E é isso que faz o trabalho “Sebos Urbanos”, da artista plástica Maristela Ribeiro. Ele consiste em imagens coladas em diversas paredes e muros da cidade e retratam uma parte de uma estante com livros. Não há palavras, a não ser os títulos nas lombadas das obras. Há cores e não há sujeira na imagem. Palatável pois, o que sugere que embora os livros não estejam ali (Platão: “Não ser é aquilo que realmente chamamos imagem”) (4), é como se estivessem tomado emprestado dos livros reais a representação num formato fora-para-dentro ‒ da imagem para nosso interior.
Fotos: Maristela Ribeiro
O nosso pensamento precede as imagens. Então, como as crianças, que se apropriam primeiramente das imagens para depois nominá-las, os livros na estante de Maristela Ribeiro estão ali para nos ensinar a chamar por eles, a tocá-los e, finalmente, lê-los. Aquelas imagens invocam uma insistência naquilo “que não pertence a ninguém, [insistem em] alguma coisa que se tem diante (em todos os sentidos da palavra): nem aqui nem em outro lugar, nem presente nem ausente, mas iminente” (ALLOA, 2015, p.16). Aquilo que está por vir, a-diante, é o suspense que nos sugere essas imagens: a. O que livros fazem grudados num muro de loja ou na viga de um viaduto?; b. Do que eles falam?; c. Eles são parecidos com alguns que tenho em casa ou vi em algum lugar…. Um devir se estabelece a partir da apreensão, mesmo que de soslaio, daquele colorido.

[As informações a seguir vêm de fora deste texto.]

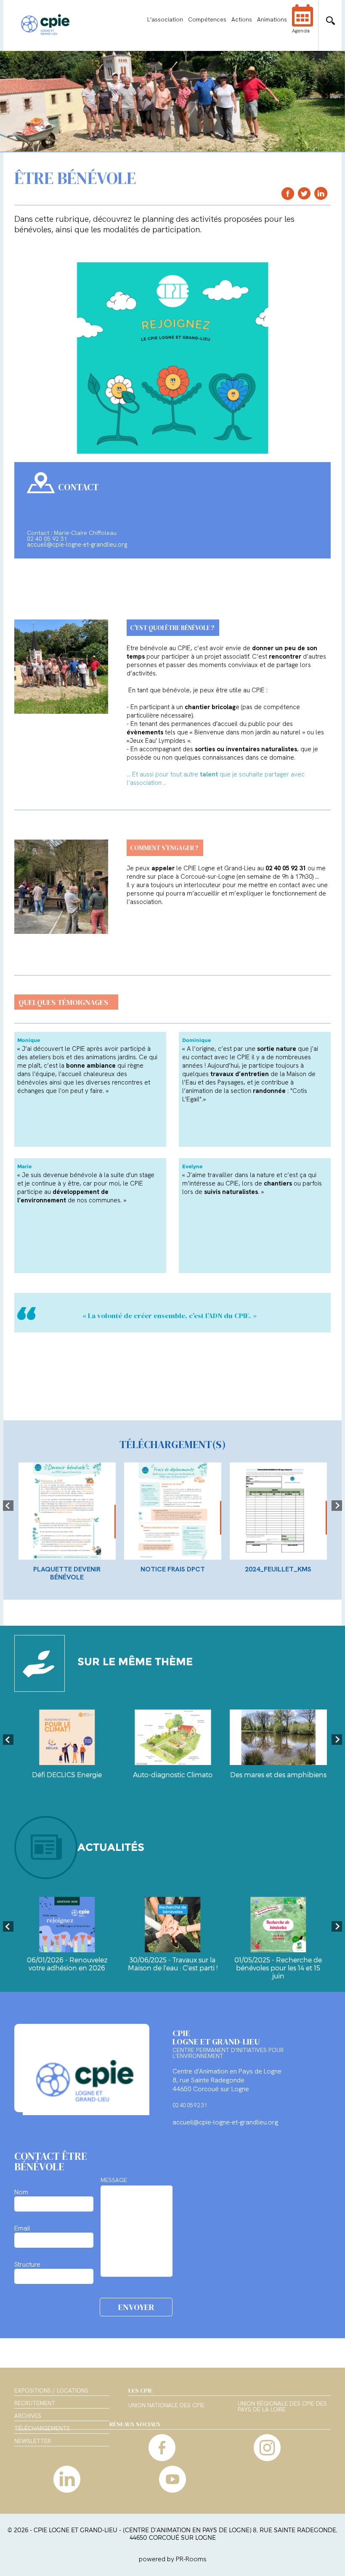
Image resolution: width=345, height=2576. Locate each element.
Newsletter (32, 2441)
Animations (272, 19)
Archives (27, 2416)
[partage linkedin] (320, 193)
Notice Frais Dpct (173, 1569)
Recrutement (34, 2403)
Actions (241, 19)
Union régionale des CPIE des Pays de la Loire (282, 2407)
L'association (165, 19)
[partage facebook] (288, 193)
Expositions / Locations (51, 2390)
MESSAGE (114, 2180)
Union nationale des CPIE (166, 2405)
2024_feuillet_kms (278, 1569)
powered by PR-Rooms (173, 2559)
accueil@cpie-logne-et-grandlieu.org (77, 544)
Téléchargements (42, 2428)
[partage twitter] (304, 193)
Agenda (301, 30)
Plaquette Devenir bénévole (67, 1573)
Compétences (207, 19)
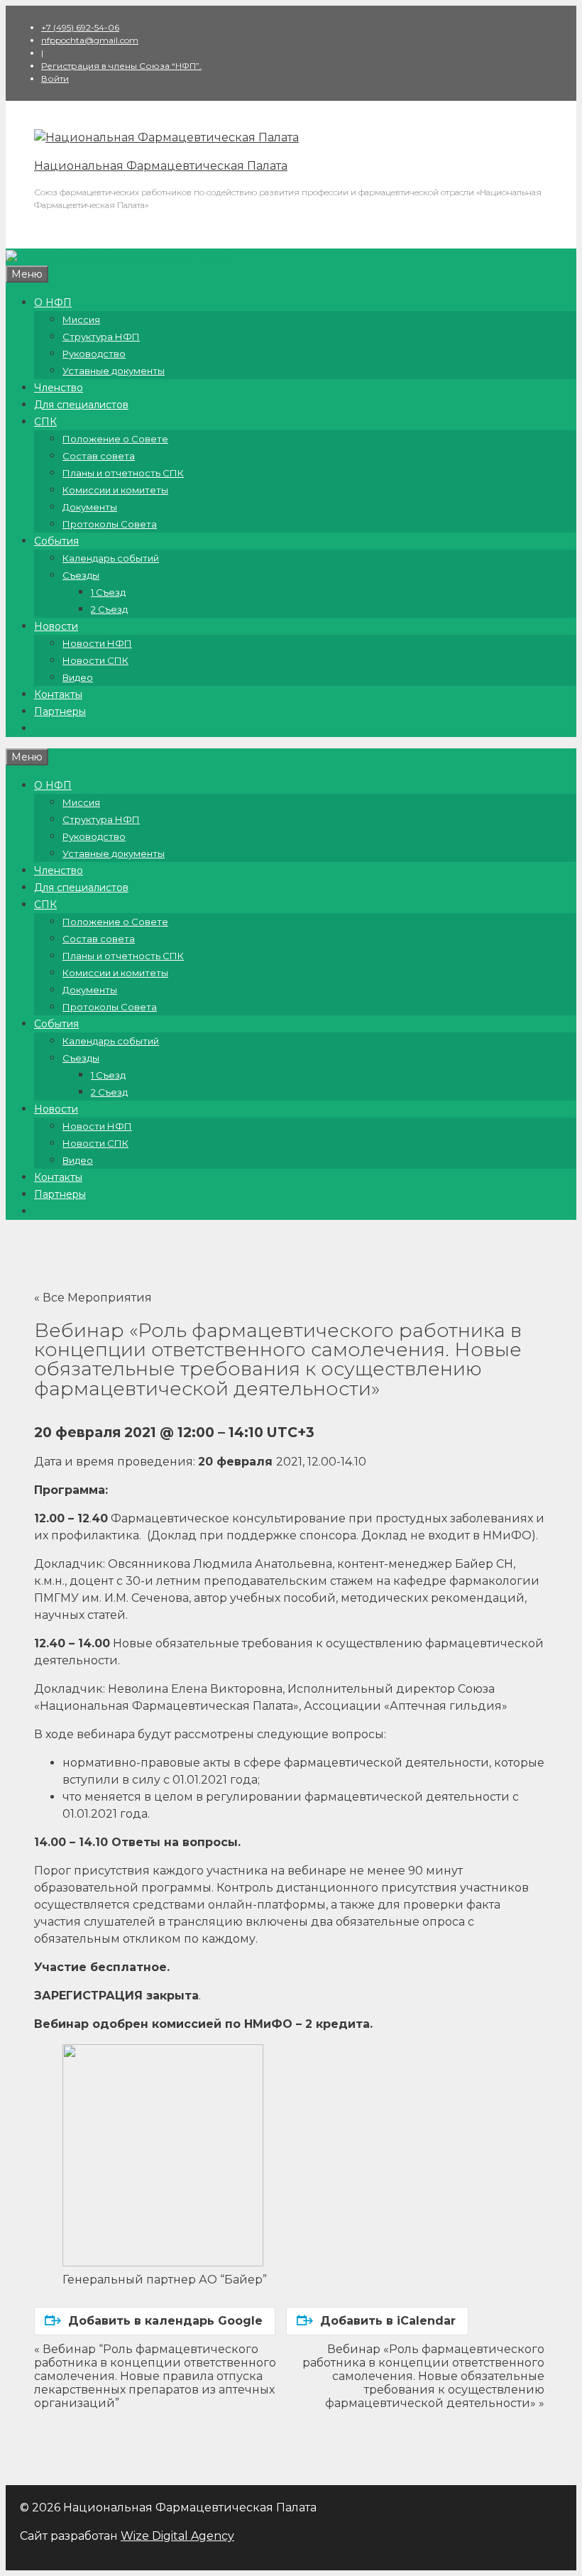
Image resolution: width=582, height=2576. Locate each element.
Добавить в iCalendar (388, 2320)
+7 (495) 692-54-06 (80, 27)
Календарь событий (110, 558)
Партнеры (60, 711)
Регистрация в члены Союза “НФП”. (121, 65)
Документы (89, 507)
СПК (45, 421)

Maristela também vai de encontro a uma tendência na arte contemporânea, que é a de “exagerar nas tintas” no afã de destruir/desconstruir uma cultura. Antes, sua empresa é a de mostrar a vivificência do objeto “livro”. Ao invés da destruição do “valor”, há o chamamento pela lembrança. À essa “arte do contra”, qual seja, obras de artistas que militam todo o tempo em uma guerrilha contra “um” mundo, sobretudo ocidental e tudo que seria sinônimo de sua “hegemonia” (seus hábitos, sua religião, a sexualidade etc.), “Sebos Urbanos” procura emular o (re)nascimento de algo porventura esquecido, ou: quantas casas-escolas-cabeças possuem uma estante com obras como aquela?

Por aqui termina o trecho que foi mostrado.